# Предоставленный текст
Опубликовано в журнале Континент, номер 152, 2013
От интервьюера
[…] Уже в 1972 году Надежда Яковлевна настаивала, что единственная надежда на будущее России — Церковь. Сохранила ли она эту надежду до самой смерти? Есть основания думать, что нет. Об этом можно судить по интервью, которое я записала на магнитофон в конце 1977 года. По моим сведениям, это единственное ее интервью, записанное на ленту. Я дала ей обещание не публиковать его при ее жизни.
Интервью должно было последовательно описывать ее жизнь с детства и до наших дней, и я тщательно подготовила все вопросы. Увы, интервью осталось незавершенным. Когда я вернулась в Москву в октябре 1977 года, Надежда Яковлевна была в таком физическом состоянии, что, когда она открыла мне дверь, я ее не узнала. Действительно, мое первое впечатление было, что я со своим замыслом уже опоздала. Все-таки, несмотря на страх и физическую слабость, она согласилась дать интервью. Ее голос зачастую сходил на нет, она задыхалась, делала долгие паузы. От некоторых вопросов, которые я хотела задать, пришлось отказаться, так как я боялась, что для нее все это слишком утомительно. Я была уверена, что ей осталось жить совсем немного. Я ошиблась — она прожила еще три года.
Ей хотелось смерти, но она не могла умереть. Ее манера мыслить была по-прежнему живой и острой, но представление о текущих событиях было затуманено. Ее непреклонная вера в загробную жизнь оставалась ее единственной нравственной опорой. […]
Надежда Мандельштам была женщиной сильной и выносливой, очень веселой, большого ума, остроумия и неожиданной нежности.
Я вспоминаю ее с непреходящей любовью.
Элизабет Де Мони
— Надежда Яковлевна, скажите, пожалуйста, где вы родились?
В Саратове, это город на Волге. […]
— Мало кто знает, что вы провели часть своего детства на Западе. Оказало ли время, проведенное там, большое влияние на вас?
Я не знаю, но я рада, что была, потому что у меня нет такого чувства отчуждения.
— Вы верующая?
Да. Хожу в церковь.
— И вы всю жизнь ходили в церковь?
Няня возила меня в церковь, русская няня.
— Ваша мать была еврейкой, но ваш отец был, кажется, баптист? Это верно?
Он был крещен. Потому что его отец, мой дед, был кантонист. Это были дети, которых забирали и, когда был период обрусения при Николае Первом, их крестили почти насильно.
— А мать?
Мама осталась еврейкой. Они женились где-то во Франции.
— Не скажете ли вы, как вы встретились с Мандельштамом?
Был такой клуб в Киеве, в 19-м году. Мне было как раз 19 лет. Это был клуб, который назывался «Хлам»: Художники, Литераторы, Артисты и Музыканты. Мы там собирались каждый вечер, и он пришел. И меня познакомила с ним одна… Все условились не знакомить меня, а какая-то проститутка познакомила.

# Предоставленные строки
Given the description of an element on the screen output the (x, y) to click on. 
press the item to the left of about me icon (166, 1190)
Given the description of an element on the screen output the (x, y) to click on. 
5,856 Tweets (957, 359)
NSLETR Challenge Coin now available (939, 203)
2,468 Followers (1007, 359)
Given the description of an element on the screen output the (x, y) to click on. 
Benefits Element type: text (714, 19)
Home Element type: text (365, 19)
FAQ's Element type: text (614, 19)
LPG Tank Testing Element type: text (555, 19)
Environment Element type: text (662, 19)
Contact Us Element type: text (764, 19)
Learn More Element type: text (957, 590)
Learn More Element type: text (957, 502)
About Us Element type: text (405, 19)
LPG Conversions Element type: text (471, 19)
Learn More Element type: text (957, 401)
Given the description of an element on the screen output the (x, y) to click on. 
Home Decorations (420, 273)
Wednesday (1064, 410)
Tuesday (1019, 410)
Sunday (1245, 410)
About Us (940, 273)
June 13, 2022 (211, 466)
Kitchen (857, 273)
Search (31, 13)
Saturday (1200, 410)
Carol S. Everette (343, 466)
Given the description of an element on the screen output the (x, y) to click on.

# Задания
1. Почему, согласно интервью с Надеждой Мандельштам, ее отец был крещен? Ответьте в одном–трех предложениях.
2. Продолжите интервью с Надеждой Мандельштам начиная со следующей реплики после последней приведенной.

# Ответы
1. Отец Надежды Яковлевны был крещен, потому что его отец, ее дед, был кантонистом. Кантонистами называли детей, которых забирали и в период обрусения при Николае Первом крестили почти насильно.

2.
— Когда вы с ним познакомились, он был уже известным поэтом?
Он был известен. И я знала, что он поэт.
— И вы уже думали тогда, что он гений?
Был ли он гением, я не знаю. Он был дурак.
— Он был… очень глупый молодой человек?
Вы облагораживаете. Он был — я резче говорю.
— Был ли он также веселым молодым человеком?
Очень веселый, всю жизнь веселый, даже в несчастьях.
— Сохранил ли он эту веселость и в тяжелые, трудные годы?
В тяжелые годы? В лагере — нет. В лагере он просто сошел с ума. Он боялся есть, думал, что его отравят.
— Был ли ваш муж добрым человеком?
Со мной — нет, а с людьми — да, особенно с детьми. Ну, он меня никуда не пускал.
— Некоторые мне говорили, что он был очень трудным человеком.
Он был трудным человеком для меня. И для сволочи. Кругом были сволочи одни.
— Но вы посвятили ему всю свою жизнь…
К сожалению.
— Можете ли вы сравнить его с каким-нибудь другим поэтом его поколения?
Конечно, Пастернак, а больше никого.
— И больше ни с кем?
Ну, женщины: Ахматова, Цветаева, но я думаю, что это дешевка по сравнению с Пастернаком и Мандельштамом.
— Но Ахматова была, пожалуй, его самым близким другом?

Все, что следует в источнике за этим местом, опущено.